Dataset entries
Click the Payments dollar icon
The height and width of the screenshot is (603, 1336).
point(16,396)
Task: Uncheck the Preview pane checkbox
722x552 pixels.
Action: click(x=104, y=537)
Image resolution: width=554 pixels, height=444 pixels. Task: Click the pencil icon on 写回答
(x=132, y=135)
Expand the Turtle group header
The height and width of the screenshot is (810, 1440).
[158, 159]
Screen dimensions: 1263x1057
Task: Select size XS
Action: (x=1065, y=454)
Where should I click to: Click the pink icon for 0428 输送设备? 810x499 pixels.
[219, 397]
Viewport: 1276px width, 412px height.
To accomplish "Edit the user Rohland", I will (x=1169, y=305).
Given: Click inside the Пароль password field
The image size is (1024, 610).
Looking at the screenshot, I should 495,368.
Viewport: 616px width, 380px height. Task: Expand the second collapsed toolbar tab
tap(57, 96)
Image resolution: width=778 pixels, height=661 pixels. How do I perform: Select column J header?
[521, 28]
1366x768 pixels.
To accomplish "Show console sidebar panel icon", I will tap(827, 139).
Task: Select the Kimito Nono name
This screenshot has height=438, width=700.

## [Task goal]
Each and every record above needs writing out exactly.

## [Task answer]
Click the Payments dollar icon
The height and width of the screenshot is (603, 1336).
point(16,396)
Task: Uncheck the Preview pane checkbox
722x552 pixels.
Action: click(x=104, y=537)
Image resolution: width=554 pixels, height=444 pixels. Task: Click the pencil icon on 写回答
(x=132, y=135)
Expand the Turtle group header
The height and width of the screenshot is (810, 1440).
[158, 159]
Screen dimensions: 1263x1057
Task: Select size XS
Action: (x=1065, y=454)
Where should I click to: Click the pink icon for 0428 输送设备? 810x499 pixels.
[219, 397]
Viewport: 1276px width, 412px height.
To accomplish "Edit the user Rohland", I will (x=1169, y=305).
Given: Click inside the Пароль password field
The image size is (1024, 610).
Looking at the screenshot, I should 495,368.
Viewport: 616px width, 380px height. Task: Expand the second collapsed toolbar tab
tap(57, 96)
Image resolution: width=778 pixels, height=661 pixels. How do I perform: Select column J header?
[521, 28]
1366x768 pixels.
To accomplish "Show console sidebar panel icon", I will tap(827, 139).
Task: Select the Kimito Nono name
This screenshot has height=438, width=700.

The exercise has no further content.